Major Leaguers Provide Resources to Help Eliminate Malnutrition in Dominican Republic

Jan 9, 2015 6:00 PM ET

In 2008, more than one in 20 children under five years of age were dying from preventable causes in the province of Barahona, located in the western region of the Dominican Republic near the Haitian border. 

As inconceivable as this sounds, it was true. Extreme poverty and the lack of basic medicines, health and nutrition services were resulting in children dying from malnutrition, pneumonia, and dehydration caused by diarrhea. 

That’s what prompted Caritas Barahona, a local service agency, to seek assistance and expertise from Medicines for Humanity, a non-profit organization with a successful track record of reducing child mortality in some of the most desperate places on the planet. 

After assessing the challenging circumstances, Medicines for Humanity turned to its long-time partner in the Dominican Republic, the Players Trust, the charitable foundation of the Major League Baseball Players Association. 

Together, the organizations planned and implemented a vital project to save the lives of today’s children in Barahona and establish a system of nutrition services and access to basic medicines that would enable Caritas Barahona to prevent the needless deaths of children in the future, as well.

> **Required actions**
1) Replace "Haitian border" with "border with Haiti" in the article on malnutrition in the Dominican Republic, and give the passage from "In 2008, more" to "on the planet." with that change.
2) In the article on malnutrition in the Dominican Republic, what share of children under five in Barahona were dying from preventable causes in 2008?

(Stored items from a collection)
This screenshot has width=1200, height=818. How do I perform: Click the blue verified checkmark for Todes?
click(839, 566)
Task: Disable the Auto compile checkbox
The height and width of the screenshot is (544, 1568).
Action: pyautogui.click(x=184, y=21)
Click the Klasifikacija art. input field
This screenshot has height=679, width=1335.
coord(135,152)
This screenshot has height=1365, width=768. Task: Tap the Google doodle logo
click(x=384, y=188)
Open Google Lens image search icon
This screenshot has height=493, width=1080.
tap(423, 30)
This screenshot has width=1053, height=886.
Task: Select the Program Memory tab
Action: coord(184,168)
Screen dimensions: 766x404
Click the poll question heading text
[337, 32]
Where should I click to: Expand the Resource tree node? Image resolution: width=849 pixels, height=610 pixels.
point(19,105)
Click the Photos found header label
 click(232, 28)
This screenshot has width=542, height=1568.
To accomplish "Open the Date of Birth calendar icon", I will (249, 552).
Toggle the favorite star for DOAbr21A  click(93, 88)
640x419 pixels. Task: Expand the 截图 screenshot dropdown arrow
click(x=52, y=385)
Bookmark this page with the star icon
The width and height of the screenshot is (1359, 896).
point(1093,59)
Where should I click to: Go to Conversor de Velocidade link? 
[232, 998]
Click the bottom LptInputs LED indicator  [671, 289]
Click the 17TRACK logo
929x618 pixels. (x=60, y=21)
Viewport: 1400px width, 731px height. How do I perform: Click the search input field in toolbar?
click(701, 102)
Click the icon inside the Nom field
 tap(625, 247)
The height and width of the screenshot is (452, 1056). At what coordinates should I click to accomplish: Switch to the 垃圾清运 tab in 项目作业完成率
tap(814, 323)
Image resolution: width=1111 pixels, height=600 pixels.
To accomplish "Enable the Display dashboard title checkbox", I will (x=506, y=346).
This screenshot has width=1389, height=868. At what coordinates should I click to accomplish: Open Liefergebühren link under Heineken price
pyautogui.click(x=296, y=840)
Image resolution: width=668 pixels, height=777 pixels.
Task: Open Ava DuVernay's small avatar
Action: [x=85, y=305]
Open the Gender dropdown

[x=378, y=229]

> **Task results**
1)
In 2008, more than one in 20 children under five years of age were dying from preventable causes in the province of Barahona, located in the western region of the Dominican Republic near the border with Haiti. 

As inconceivable as this sounds, it was true. Extreme poverty and the lack of basic medicines, health and nutrition services were resulting in children dying from malnutrition, pneumonia, and dehydration caused by diarrhea. 

That’s what prompted Caritas Barahona, a local service agency, to seek assistance and expertise from Medicines for Humanity, a non-profit organization with a successful track record of reducing child mortality in some of the most desperate places on the planet.

2) More than one in 20.